Quaternion Rotation Proof

Let \(q = a + \vec{v}\) is a unit quaternion,so: \[ q^{-1} = \frac{a - \vec{v}}{||q||} = a - \vec{v} \] We can prove : \[ \hat{p} = q p q^{-1} = (a + \vec{v}) p (a - \vec{v}) = (a + \vec{v})(0 + \vec{p}) (a - \vec{v})\\ =(-\vec{v} \cdot \vec{p} + a\vec{p} + \vec{v} \times \vec{p})(a - \vec{v}) \\ =a^2\vec{p} + 2a(\vec{v} \times \vec{p}) + (\vec{v} \cdot \vec{p})\vec{v} - \vec{v} \times \vec{p} \times \vec{v} \] Because \(\vec{v} \times \vec{p}\) is perpendicular to \(\vec{v}\)\[ \vec{v} \times \vec{p} \cdot \vec{v} = 0 \] and: \[ -a (\vec{p} \times \vec{v}) = a(\vec{v} \times \vec{p}) \]

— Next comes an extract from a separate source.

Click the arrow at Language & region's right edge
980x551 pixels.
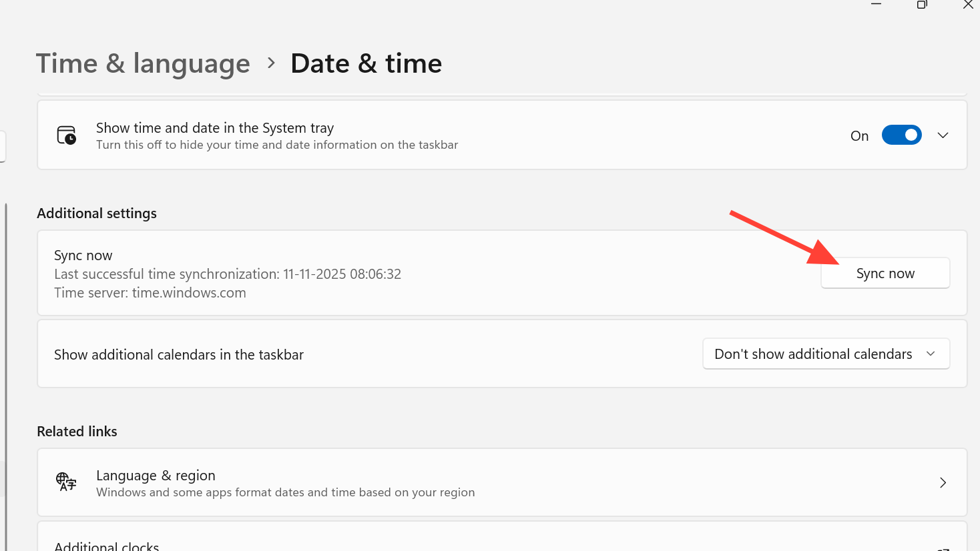943,482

Theory:For each \(\vec{p},\vec{q} \in R^3\)\[ \vec{p} \times \vec{q} \times \vec{p} = \vec{p} \times (\vec{q} \times \vec{p}) = \vec{p}^2\vec{q} - (\vec{p} \cdot \vec{q})p \]

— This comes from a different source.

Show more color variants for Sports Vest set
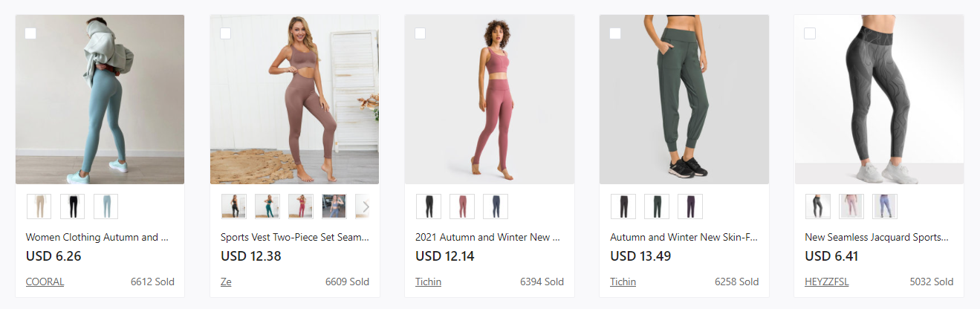The width and height of the screenshot is (980, 309). (x=366, y=206)
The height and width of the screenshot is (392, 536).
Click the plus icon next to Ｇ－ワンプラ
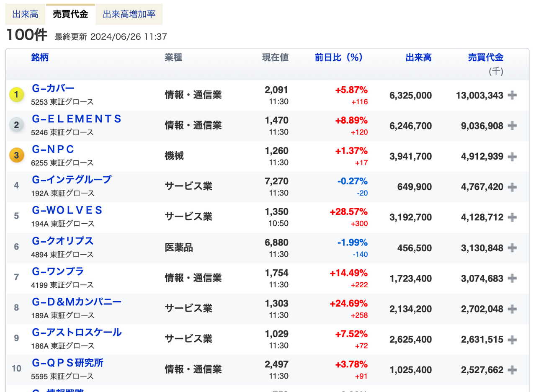pos(511,278)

By this theory: \[ - \vec{v} \times \vec{p} \times \vec{v} = (\vec{v} \cdot \vec{p})v - \vec{v}^2\vec{p} \] so: \[ \hat{p} = (a^2 - \vec{v}^2)p + 2a(\vec{v} \times \vec{p}) + 2(\vec{v} \times \vec{p})\vec{v} \] Let \(\vec{v} = t \vec{e},~~||\vec{e}|| = 1\),then: \[ \hat{p} = (a^2 - t^2)\vec{p} + 2at(\vec{e} \times \vec{p}) + 2t^2(\vec{e} \cdot \vec{p})\vec{e} \] compare with: \[ \vec{p}' = \vec{p}cos(\theta) + (\vec{A} \times \vec{p})sin(\theta) + (\vec{A} \vec{p} \vec{A})(1 - cos(\theta)) \] We can get: \[ \left\{\begin{matrix} a^2 - t^2 = cos(\theta)\\ 2at = sin(\theta)\\ 2t^2 = 1 - cos(\theta) \end{matrix}\right. \] Solve the equation group: \[ \left\{\begin{matrix} t = \sqrt{\frac{1 - cos(\theta)}{2}} = sin(\frac{\theta}{2})\\ a = cos(\frac{\theta}{2}) \end{matrix}\right. \] so: \[ q = a+\vec{v} = cos(\frac{\theta}{2}) + \frac{\vec{v}}{||\vec{v}||}sin(\frac{\theta}{2}) \] We can use \(q_1 q_2 \cdots q_n\) represent a series of rotation.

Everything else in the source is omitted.